Pertemuan yang berlangsung di ruang aspirasi ini, dihadiri oleh ketua Satgas Pencegahan Wilayah II Komisi Pemberantasan Korupsi (KPK) Agus Priyanto, dalam paparannya beliau menyatakan korupsi kerap terjadi berada di wilayah perencanaan dan penganggaran.
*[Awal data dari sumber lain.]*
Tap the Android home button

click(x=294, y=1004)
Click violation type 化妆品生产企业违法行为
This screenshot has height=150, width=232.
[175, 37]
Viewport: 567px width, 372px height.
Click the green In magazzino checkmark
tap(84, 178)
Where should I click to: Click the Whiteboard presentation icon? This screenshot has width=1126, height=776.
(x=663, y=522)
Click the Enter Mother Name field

Menurut beliau, celah penyalahgunaan wewenang dan korupsi seringkali terjadi didaerah, akibat kurangnya monitoring dari Pemerintah Daerah (Pemda), dan Aparatur Pengawas Internal Pemerintah (APIP).
Bapak Agus Priyanto menyampaikan, Monitoring Center For Prevention (MCP) dapat menjadi salah satu cara dalam melakukan pencegahan korupsi, dengan MCP Masyarakat dan Pemda dapat berkontribusi dalam melaporkan indikasi-indikasi pada tindak korupsi.
“Saya sampaikan dalam beberapa kesempatan, MCP merupakan alat dipemerintah daerah untuk mengecek tata kelola, sehingga korupsi agaknya susah untuk dilakukan. sehingga untuk mencegah korupsi ada tools namanya MCP.”
Agus juga mengingatkan kepada semua Anggota DPRD Kota Tangsel, bahwa dalam pencegahan korupsi, yang paling utama yaitu integritas. “Tentu point utama yaitu integritas, karena sebagus apa pun sistem yang dibuat kalau integritasnya menurun akan jelek juga outputnya dan dari data yang ada di Kota Tangsel hingga saat ini terbilang bagus.”Tutupnya.